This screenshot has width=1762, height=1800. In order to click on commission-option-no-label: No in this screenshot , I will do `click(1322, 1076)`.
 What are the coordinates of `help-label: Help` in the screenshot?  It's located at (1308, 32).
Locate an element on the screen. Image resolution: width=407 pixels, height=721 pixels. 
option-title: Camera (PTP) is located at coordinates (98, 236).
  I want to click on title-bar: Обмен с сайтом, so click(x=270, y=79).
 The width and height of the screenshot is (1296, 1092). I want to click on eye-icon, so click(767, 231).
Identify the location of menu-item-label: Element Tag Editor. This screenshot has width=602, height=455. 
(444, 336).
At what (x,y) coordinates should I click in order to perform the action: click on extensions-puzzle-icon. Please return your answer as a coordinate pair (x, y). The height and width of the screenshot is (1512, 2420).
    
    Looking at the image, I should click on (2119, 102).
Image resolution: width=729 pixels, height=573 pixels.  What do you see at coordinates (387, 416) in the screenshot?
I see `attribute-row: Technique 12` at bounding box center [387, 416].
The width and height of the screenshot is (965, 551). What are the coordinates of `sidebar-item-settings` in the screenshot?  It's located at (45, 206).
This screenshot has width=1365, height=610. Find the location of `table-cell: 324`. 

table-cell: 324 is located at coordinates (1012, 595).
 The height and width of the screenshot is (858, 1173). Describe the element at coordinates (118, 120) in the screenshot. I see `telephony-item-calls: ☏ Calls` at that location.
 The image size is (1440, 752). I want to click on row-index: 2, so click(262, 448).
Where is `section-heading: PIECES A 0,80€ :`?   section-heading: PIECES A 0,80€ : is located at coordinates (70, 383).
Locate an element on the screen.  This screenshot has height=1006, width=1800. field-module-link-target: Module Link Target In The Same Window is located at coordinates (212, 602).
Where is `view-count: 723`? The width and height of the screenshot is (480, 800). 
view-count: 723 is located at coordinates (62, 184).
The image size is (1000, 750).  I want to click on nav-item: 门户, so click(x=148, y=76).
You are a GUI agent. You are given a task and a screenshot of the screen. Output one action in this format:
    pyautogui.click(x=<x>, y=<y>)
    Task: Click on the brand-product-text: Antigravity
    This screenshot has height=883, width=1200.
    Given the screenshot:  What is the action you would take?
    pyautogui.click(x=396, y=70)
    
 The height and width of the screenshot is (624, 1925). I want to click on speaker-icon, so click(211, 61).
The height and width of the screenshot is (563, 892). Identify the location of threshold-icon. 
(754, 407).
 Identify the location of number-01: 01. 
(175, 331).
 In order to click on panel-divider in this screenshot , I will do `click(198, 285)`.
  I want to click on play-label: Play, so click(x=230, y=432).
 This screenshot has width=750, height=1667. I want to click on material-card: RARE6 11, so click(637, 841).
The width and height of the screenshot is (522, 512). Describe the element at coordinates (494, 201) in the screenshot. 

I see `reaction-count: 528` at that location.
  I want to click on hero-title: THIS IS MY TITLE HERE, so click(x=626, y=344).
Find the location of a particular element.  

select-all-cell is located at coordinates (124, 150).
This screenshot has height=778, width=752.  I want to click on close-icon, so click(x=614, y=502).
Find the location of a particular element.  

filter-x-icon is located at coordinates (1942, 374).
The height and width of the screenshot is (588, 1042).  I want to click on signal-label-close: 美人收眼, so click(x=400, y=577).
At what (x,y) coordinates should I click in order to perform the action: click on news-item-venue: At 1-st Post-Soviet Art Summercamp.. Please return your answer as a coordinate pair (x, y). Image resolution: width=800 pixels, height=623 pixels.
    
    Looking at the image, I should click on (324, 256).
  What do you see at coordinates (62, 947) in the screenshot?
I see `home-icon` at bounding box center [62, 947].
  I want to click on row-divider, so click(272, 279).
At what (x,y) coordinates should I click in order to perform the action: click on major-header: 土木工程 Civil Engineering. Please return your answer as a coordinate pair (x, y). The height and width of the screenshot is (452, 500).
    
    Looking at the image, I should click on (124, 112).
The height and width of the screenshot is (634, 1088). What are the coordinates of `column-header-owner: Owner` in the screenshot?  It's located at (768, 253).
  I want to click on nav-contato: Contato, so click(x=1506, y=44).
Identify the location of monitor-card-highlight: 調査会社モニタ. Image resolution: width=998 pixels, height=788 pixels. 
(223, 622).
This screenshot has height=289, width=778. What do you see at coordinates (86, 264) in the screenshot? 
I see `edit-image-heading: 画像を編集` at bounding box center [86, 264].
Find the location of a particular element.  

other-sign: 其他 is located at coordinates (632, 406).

**What is expected:**
Lay out the entries from the start through the line containing "center [387, 416]." as a numbered list, leaving out blank lines.

**Response to the exercise:**
1. This screenshot has width=1762, height=1800. In order to click on commission-option-no-label: No in this screenshot , I will do `click(1322, 1076)`.
2.  What are the coordinates of `help-label: Help` in the screenshot?  It's located at (1308, 32).
3. Locate an element on the screen. Image resolution: width=407 pixels, height=721 pixels. 
4. option-title: Camera (PTP) is located at coordinates (98, 236).
5.   I want to click on title-bar: Обмен с сайтом, so click(x=270, y=79).
6.  The width and height of the screenshot is (1296, 1092). I want to click on eye-icon, so click(767, 231).
7. Identify the location of menu-item-label: Element Tag Editor. This screenshot has width=602, height=455. 
8. (444, 336).
9. At what (x,y) coordinates should I click in order to perform the action: click on extensions-puzzle-icon. Please return your answer as a coordinate pair (x, y). The height and width of the screenshot is (1512, 2420).
10.     Looking at the image, I should click on (2119, 102).
11. Image resolution: width=729 pixels, height=573 pixels.  What do you see at coordinates (387, 416) in the screenshot?
12. I see `attribute-row: Technique 12` at bounding box center [387, 416].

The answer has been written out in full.